**TASK DESCRIPTION**
Give back exactly the lines starting at the one with "Viewport: 960px width, 720px height." and ending at the last line of the data below. Pictures are not part of the copy.
[RAW DATA — start]
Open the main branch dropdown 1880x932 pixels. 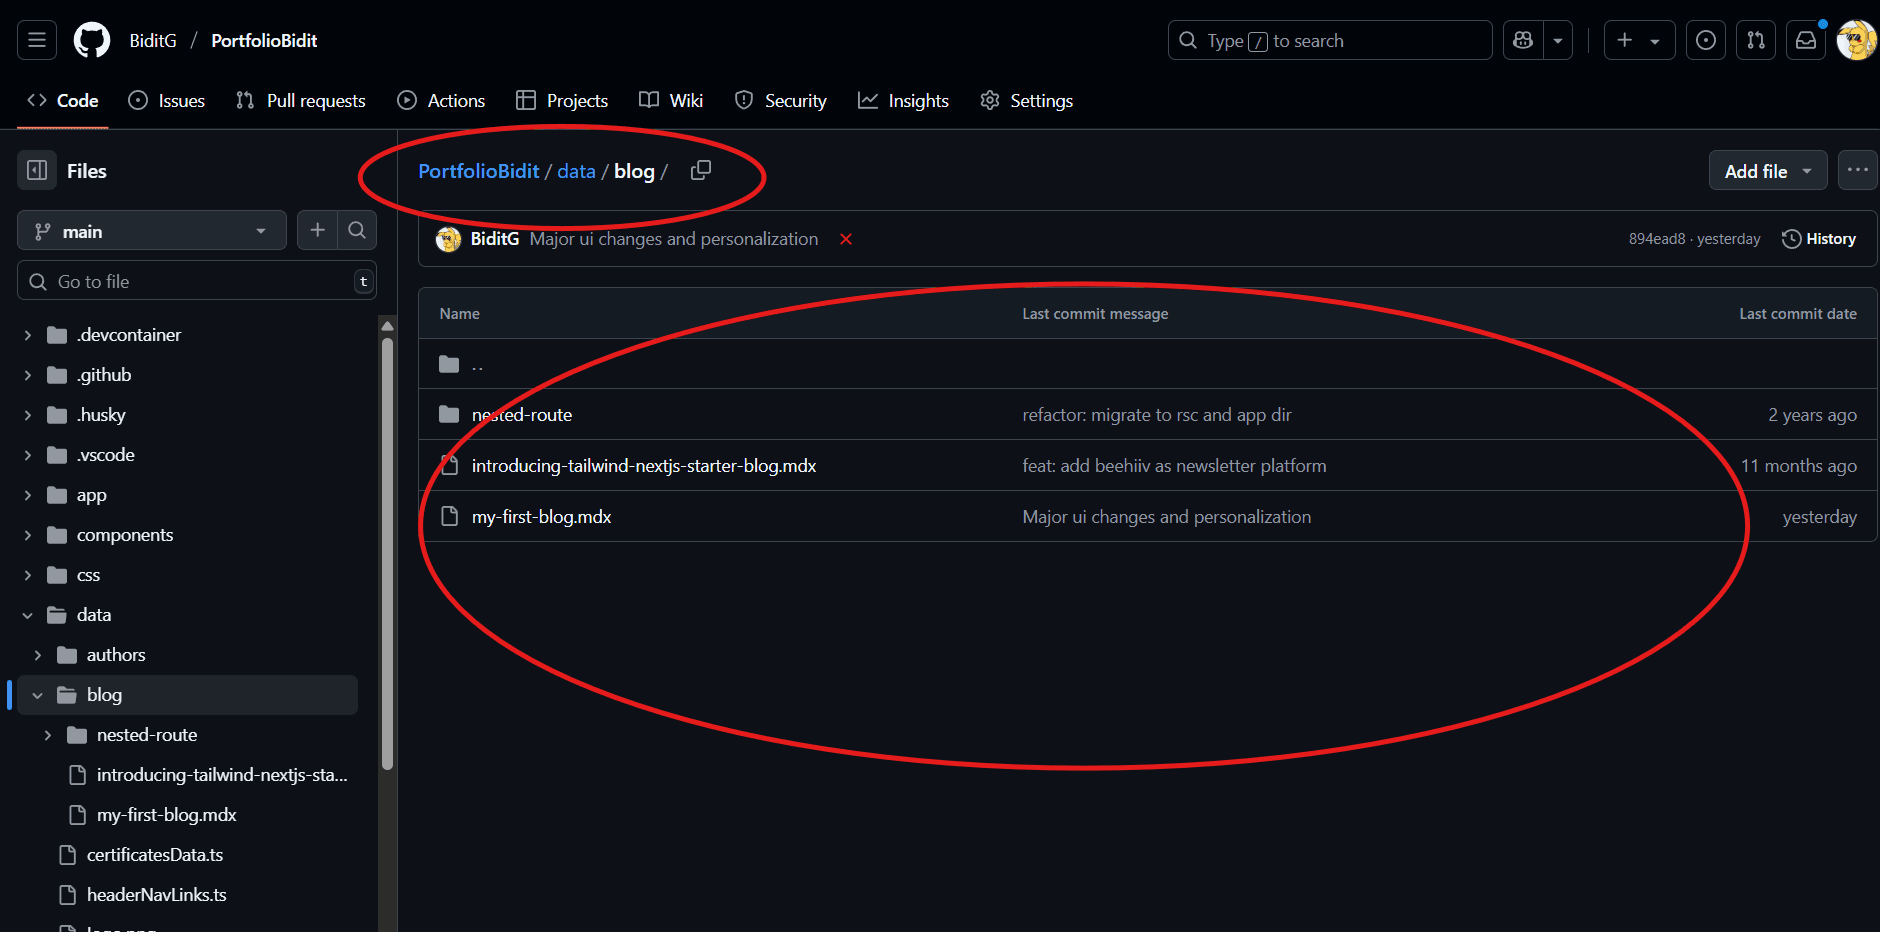coord(152,231)
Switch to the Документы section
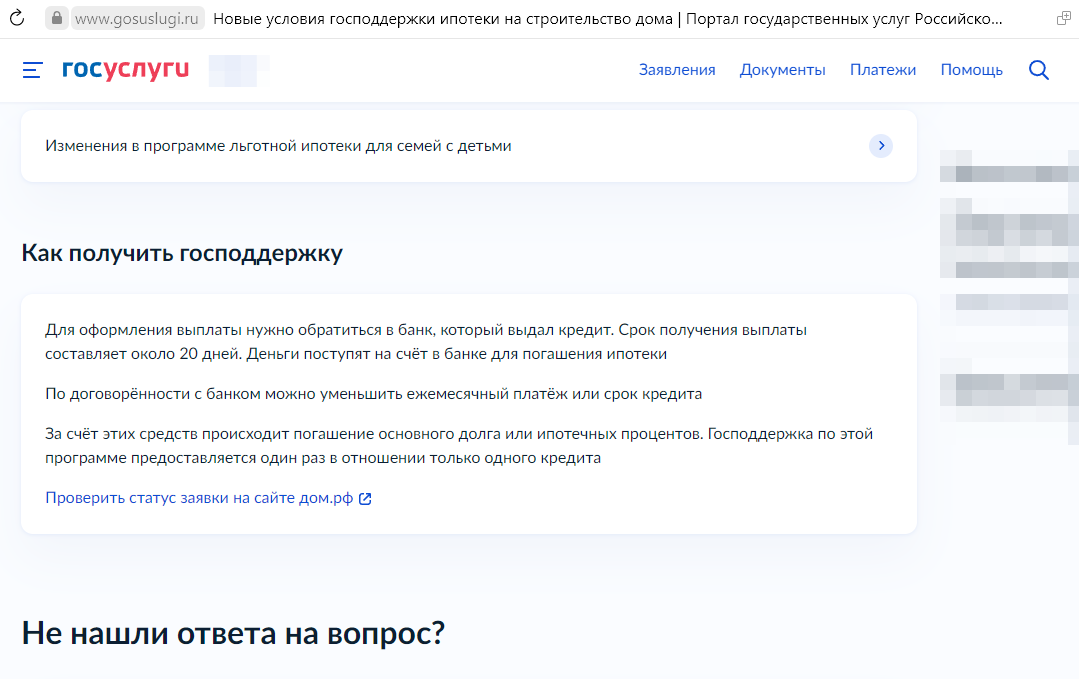Viewport: 1079px width, 679px height. 782,69
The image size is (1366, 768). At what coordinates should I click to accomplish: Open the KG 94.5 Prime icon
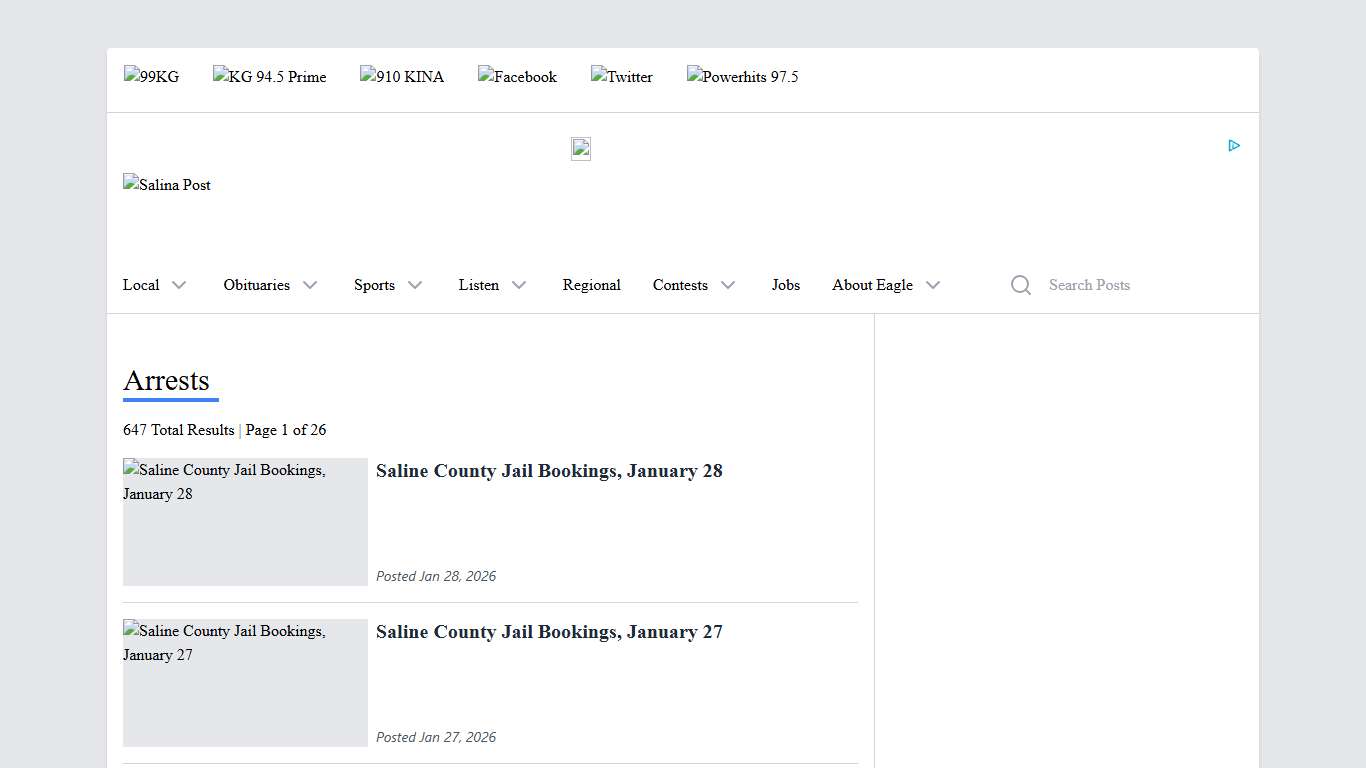pyautogui.click(x=269, y=77)
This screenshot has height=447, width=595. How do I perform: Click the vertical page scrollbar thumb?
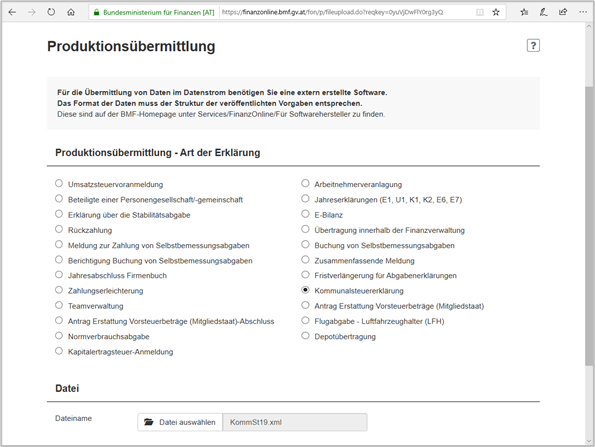tap(589, 226)
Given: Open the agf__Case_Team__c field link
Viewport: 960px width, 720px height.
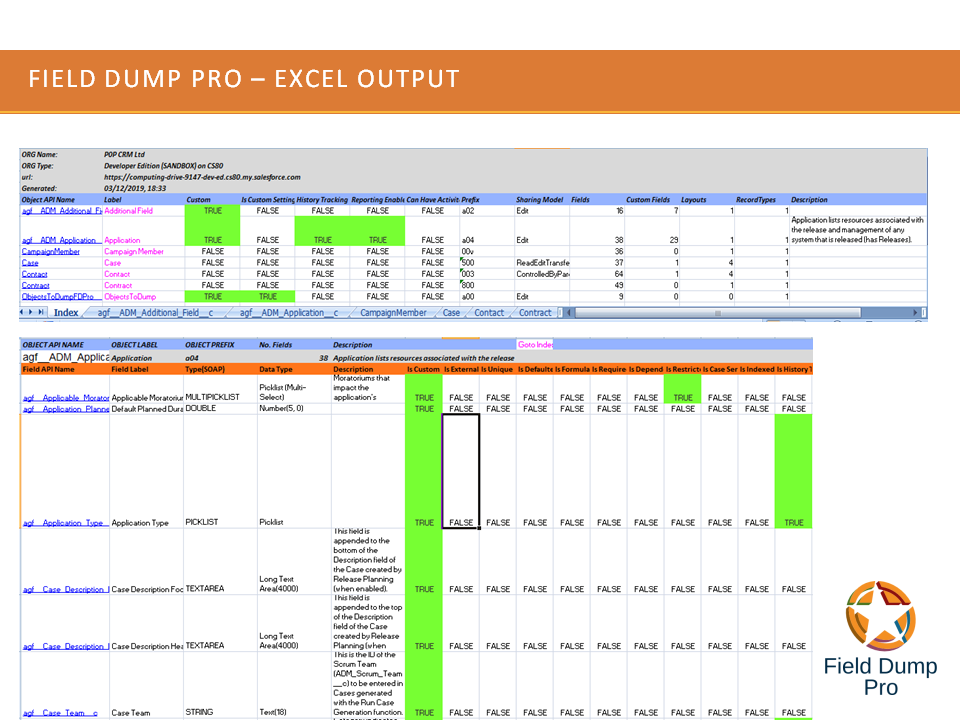Looking at the screenshot, I should pos(60,713).
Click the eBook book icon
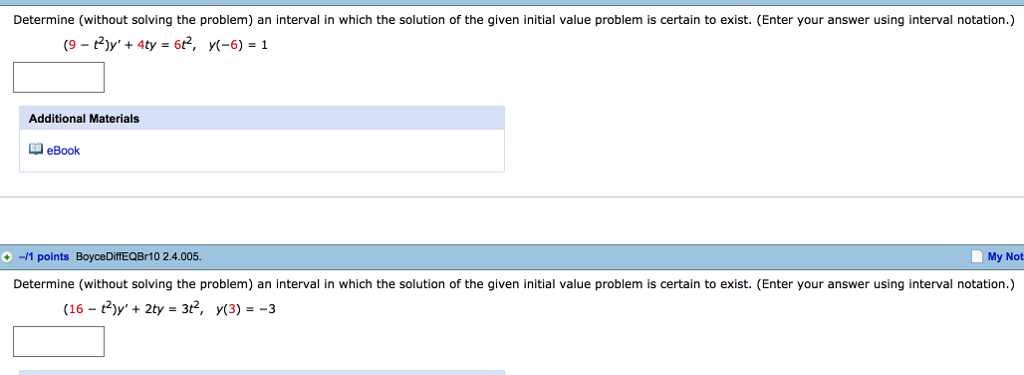 coord(36,150)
[RAW DATA — finish]
**ANSWER BOX**
Viewport: 960px width, 720px height.
Looking at the screenshot, I should pos(60,713).
Click the eBook book icon
 coord(36,150)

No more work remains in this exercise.